*** Begin section ***

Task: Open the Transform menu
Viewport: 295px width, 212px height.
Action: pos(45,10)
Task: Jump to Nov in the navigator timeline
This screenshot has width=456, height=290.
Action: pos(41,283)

*** End section ***

Action item: Copy out the lines of the data where the string "Task" occurs.

Answer box:
Task: Open the Transform menu
Task: Jump to Nov in the navigator timeline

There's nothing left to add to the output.